Start with high-value use cases. Don’t try to replace everything at once. Start with use cases where interoperability has the highest clinical and financial value - perhaps shared care records across health boards, or lab results integration, or e-prescribing. Demonstrate success, build expertise, then expand. Let early adopters prove the approach, then other boards can follow with confidence.

Why This Matters Now

NHS Wales faces urgent pressures - financial constraints, increasing demand, workforce shortages, growing complexity of care. Technology should help address these pressures, not create additional ones.

Yet the current fragmented, proprietary systems actively make things worse. Clinicians waste time navigating multiple systems. Information is unavailable when needed. Integration projects cost millions and take years. Vendors extract ever-increasing fees for basic functionality. Innovation is stifled by lock-in.

This is unsustainable.

Open standards are not a perfect solution - they require investment, coordination, expertise, political will. But they’re the only sustainable path to interoperability, vendor independence, and control over your own infrastructure.

Every year NHS Wales delays is another year of increasing vendor lock-in, another year of paying ransom for access to your own data, another year of fragmented systems compromising patient care.

The choice is clear: accept permanent dependency on vendors who prioritise their profits over your needs, or invest in open standards that give you control over your infrastructure.

Health data belongs to patients and the NHS, not to vendors.
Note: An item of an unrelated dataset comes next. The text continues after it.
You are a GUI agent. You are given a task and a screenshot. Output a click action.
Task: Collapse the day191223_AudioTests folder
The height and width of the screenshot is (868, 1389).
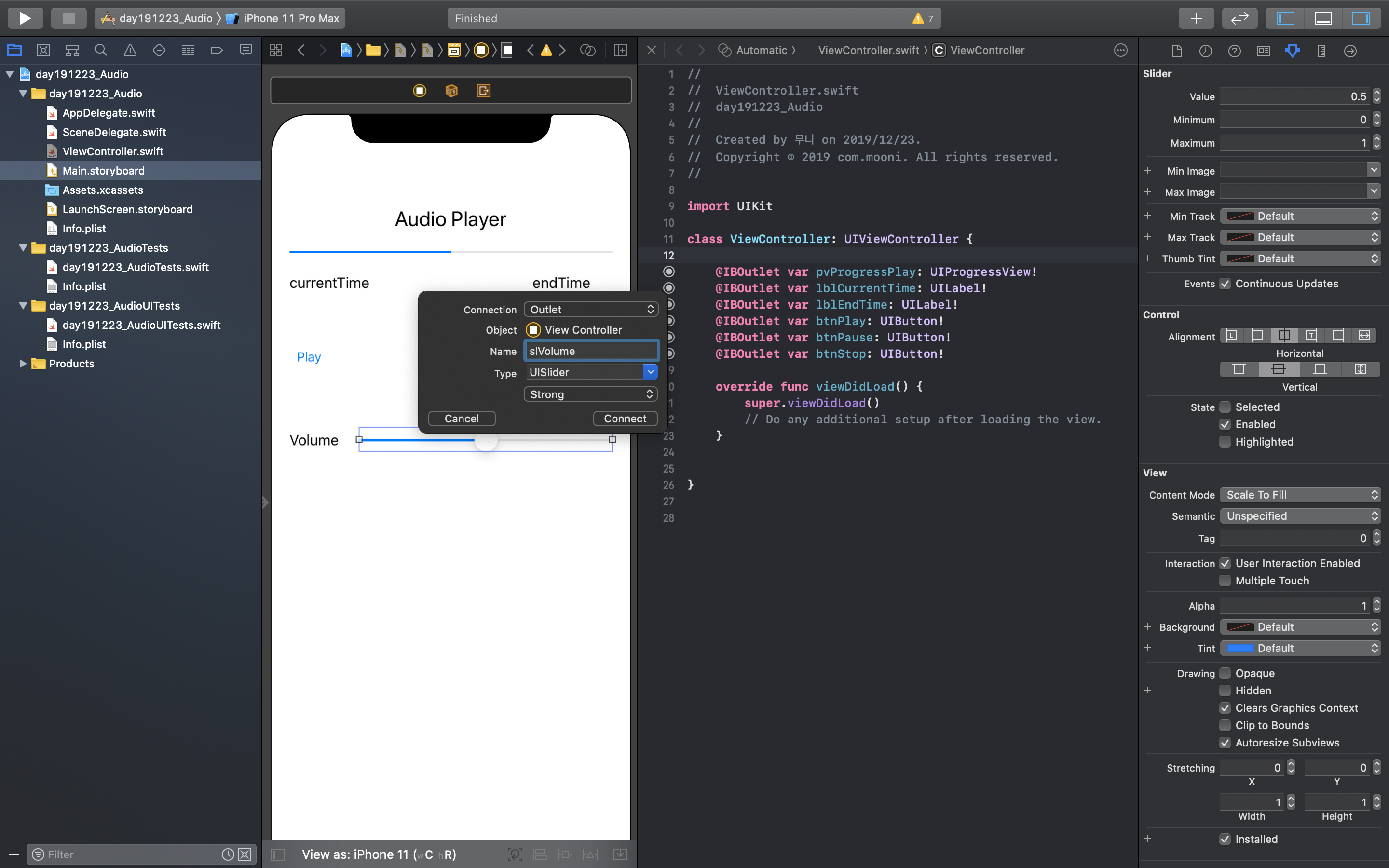click(x=23, y=248)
Open standards are how we make that true in practice, not just in principle.

Integrated care requires integrated data. Open standards are how different systems exchange information reliably.

Patient safety depends on information availability. Open standards ensure clinicians have access to the data they need.

Public infrastructure should be publicly controlled. Open standards prevent private companies from controlling essential health infrastructure.

This isn’t just about technology. It’s about whether NHS Wales controls its own future or remains dependent on vendors who control the systems you rely on.

Open standards matter because control matters. Control over your data. Control over your systems. Control over your ability to innovate and improve care.

NHS Wales: demand open standards. Mandate them in procurement. Invest in transition. Build the expertise to maintain them. Stop paying ransom to vendors for access to your own data.

Your patients deserve better. Your clinicians deserve better. The people of Wales deserve health infrastructure that serves them, not vendor profits.

Open standards are how you deliver that. The time to act is now.